Where is the incompatibility with Buddhism? As I know it, Buddhism does not really have a "creation story" that contradicts the evidence of the age of the earth, or the theory of evolution. (If I am mistaken, I'm always interested in learning--please point me to where I'm wrong in this.)

Buddhism is, as I understand it, an attempt to break free of the endless cycle of death and rebirth by obtaining enlightenment. I personally am agnostic about this for lack of evidence for it, but I don't really see a conflict nor a reason to reject Evolution.

And I am always troubled when people put religion over science. Any religion. "Faith" is ignoring evidence and provable facts for what is comforting or what you personally believe. In other words, ignorance. And if I ever have any sort of religion, the core of it will be that ignorance is something we have to overcome. Accepting things on faith alone is very dangerous--there have been more than a few Buddhist self-immolaters and suicide bombers who were, no doubt, just as convicted as you are in the truth of Buddhist doctrines.
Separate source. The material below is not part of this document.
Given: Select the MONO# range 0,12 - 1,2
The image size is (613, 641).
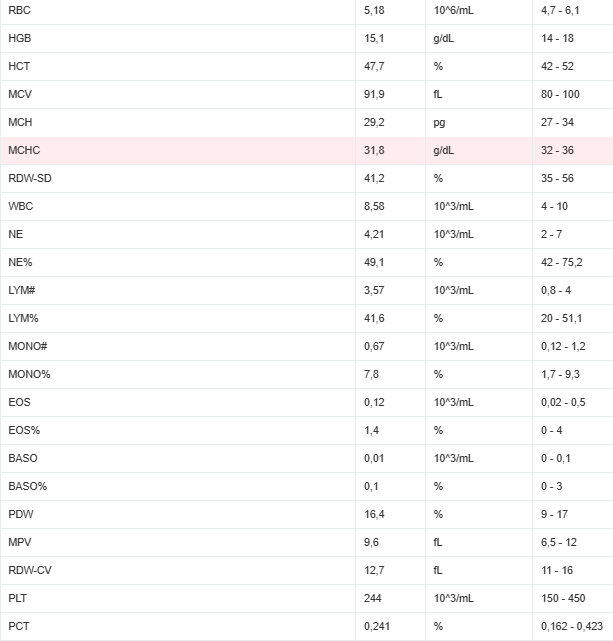Looking at the screenshot, I should click(563, 346).
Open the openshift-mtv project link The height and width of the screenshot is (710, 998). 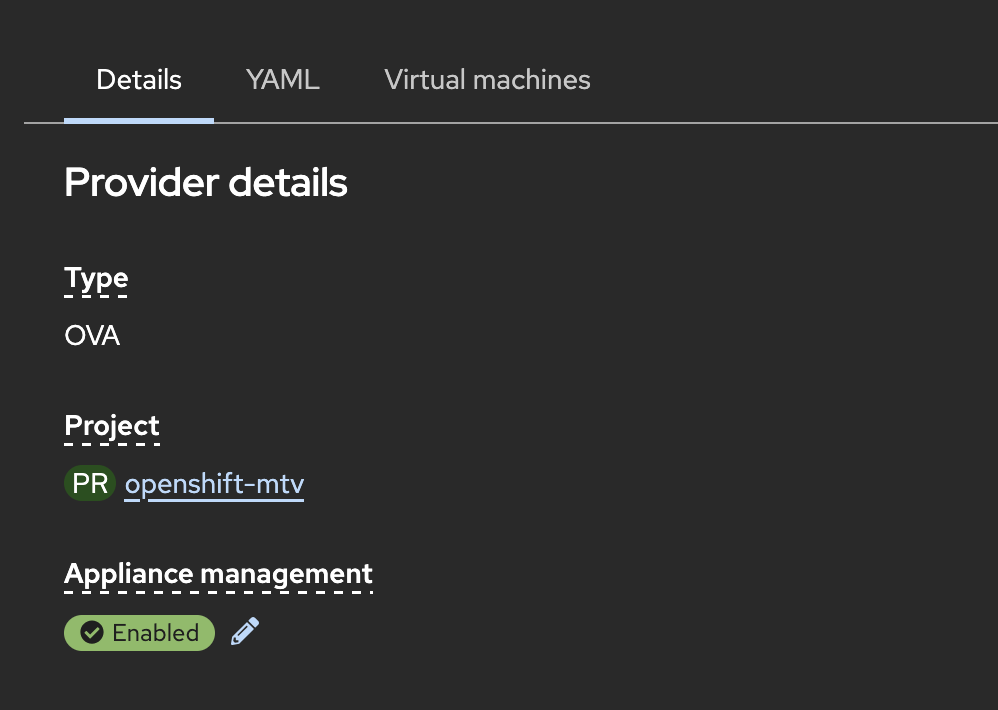pos(214,484)
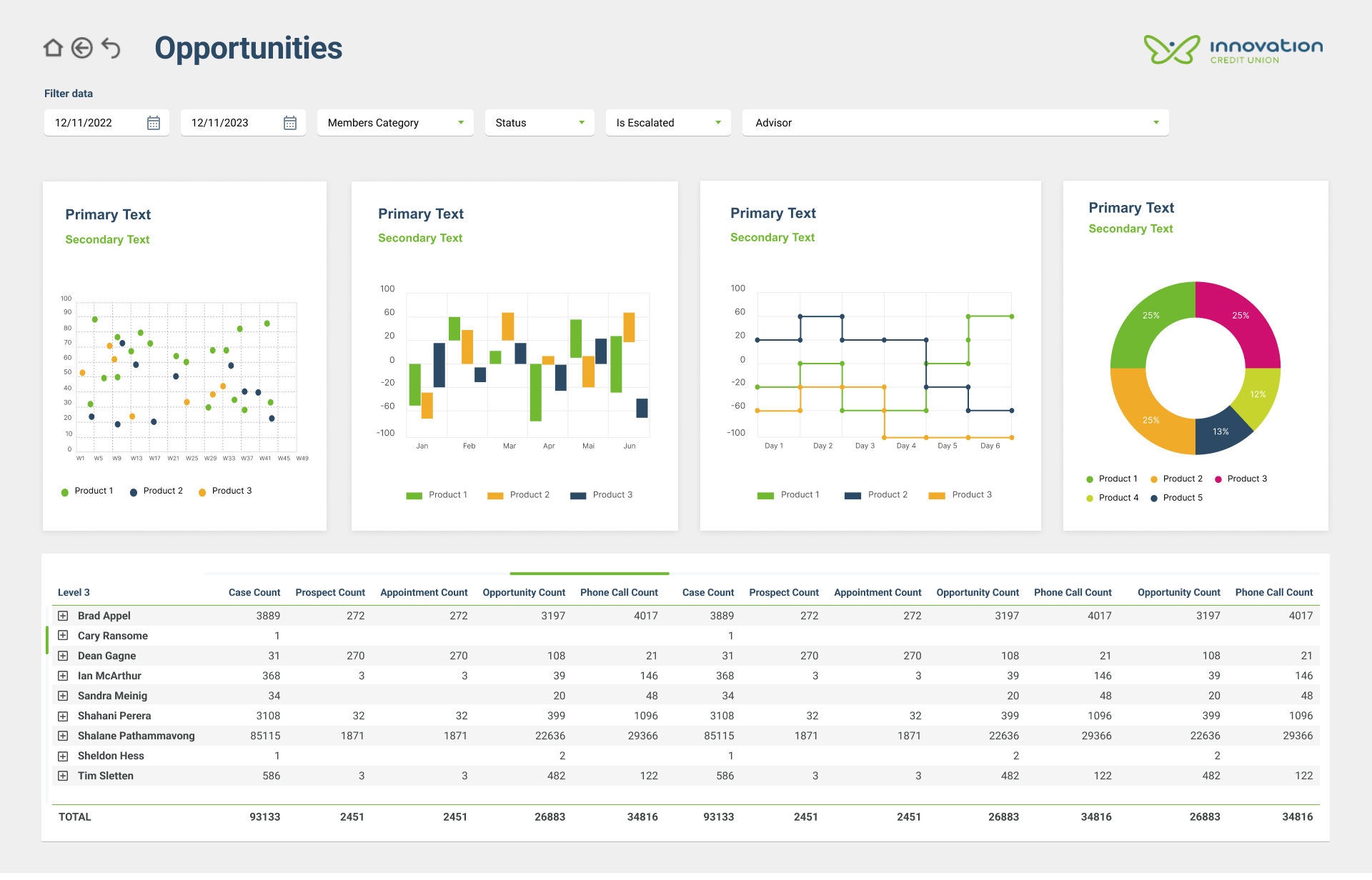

This mindset can be very dangerous. There are plenty of Muslims, Christians, Jews, Hindus, and others that will accept dangerous beliefs based on centuries old holy books that contradict each other, sometimes themselves, and all supporting evidence.

Dhamma81, I don't mean to pick on you. These are just all things that I'm very interested in. I'm sort of anti-theist, I guess it shows. To me, I would rather see Buddhists fighting for civil rights and a greener human existence than arguing about dogmas.

And, James: Is Buddhism as you understand it incompatible with Darwinian evolution? I would love to read a post on your feelings of the subject if you were ever interested in it.

Arun said...

This is an interesting discussion, but what I think is most interesting about the discussion is that the arguments here effectively fail to differ from those carried out in the mainstream American media. Indeed, the specific points we use to back our positions are different than if we were Catholic, Muslim, Jewish, etc., but the structure of the argument is little different. To me, this means that we can't look to Buddhist texts as an arbiter on this discussion where we each seem to find the answers that we want to see. Still, it's important to reflect -- are we looking to Buddhism to change ourselves, or are we looking to mould Buddhism to fit what we don't want to change about ourselves?

They call him James Ure said...


Great thoughts. Thank-you for sharing your insights. I appreciate many different views. You're right that in the end Buddhism is there to help us over-come suffering.

We are not there to tell others how to follow the path that their karma has laid out for them.

Sure we have our opinions but in the end they aren't worth much when we all have to walk our own path.